[Records provided]
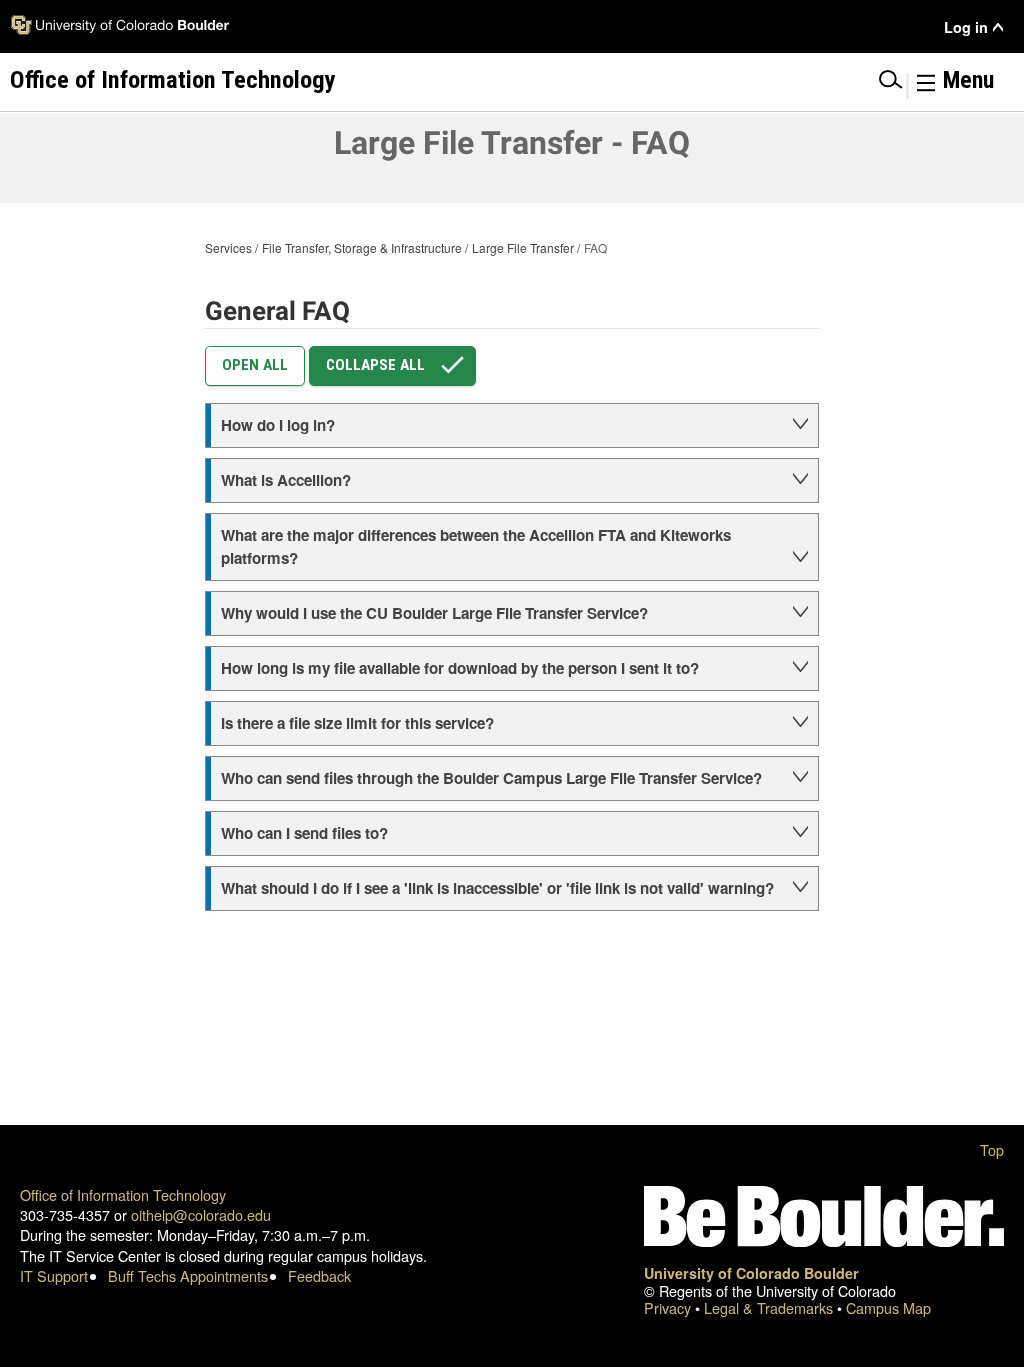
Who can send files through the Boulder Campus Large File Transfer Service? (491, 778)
* * *
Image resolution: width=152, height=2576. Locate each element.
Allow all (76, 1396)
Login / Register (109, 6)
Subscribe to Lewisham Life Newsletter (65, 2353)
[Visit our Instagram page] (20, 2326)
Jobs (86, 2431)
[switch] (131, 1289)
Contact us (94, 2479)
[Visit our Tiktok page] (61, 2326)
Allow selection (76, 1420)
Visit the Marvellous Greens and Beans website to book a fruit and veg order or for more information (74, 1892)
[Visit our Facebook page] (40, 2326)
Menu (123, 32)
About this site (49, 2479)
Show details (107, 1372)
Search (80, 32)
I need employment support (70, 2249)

[Written request]
Output the rows from the line containing "Subscribe to Lewisham" through the line containing "I need employment support (70, 2249)", both included, as a JSON list of strings with one string per line and blank lines omitted.

[Exercise solution]
[
  "Subscribe to Lewisham Life Newsletter (65, 2353)",
  "[Visit our Instagram page] (20, 2326)",
  "Jobs (86, 2431)",
  "[switch] (131, 1289)",
  "Contact us (94, 2479)",
  "[Visit our Tiktok page] (61, 2326)",
  "Allow selection (76, 1420)",
  "Visit the Marvellous Greens and Beans website to book a fruit and veg order or for more information (74, 1892)",
  "[Visit our Facebook page] (40, 2326)",
  "Menu (123, 32)",
  "About this site (49, 2479)",
  "Show details (107, 1372)",
  "Search (80, 32)",
  "I need employment support (70, 2249)"
]